• Data supplied:
::::::::::

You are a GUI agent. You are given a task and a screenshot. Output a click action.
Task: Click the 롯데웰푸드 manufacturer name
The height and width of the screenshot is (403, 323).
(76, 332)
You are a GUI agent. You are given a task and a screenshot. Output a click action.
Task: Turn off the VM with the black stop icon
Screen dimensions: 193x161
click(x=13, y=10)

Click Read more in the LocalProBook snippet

::::::::::

• Challenge:
Rewrite all the records above, swapping each "GUI agent" for "UI agent" and changing nothing else.

• Written answer:
You are a UI agent. You are given a task and a screenshot. Output a click action.
Task: Click the 롯데웰푸드 manufacturer name
The height and width of the screenshot is (403, 323).
(76, 332)
You are a UI agent. You are given a task and a screenshot. Output a click action.
Task: Turn off the VM with the black stop icon
Screen dimensions: 193x161
click(x=13, y=10)

Click Read more in the LocalProBook snippet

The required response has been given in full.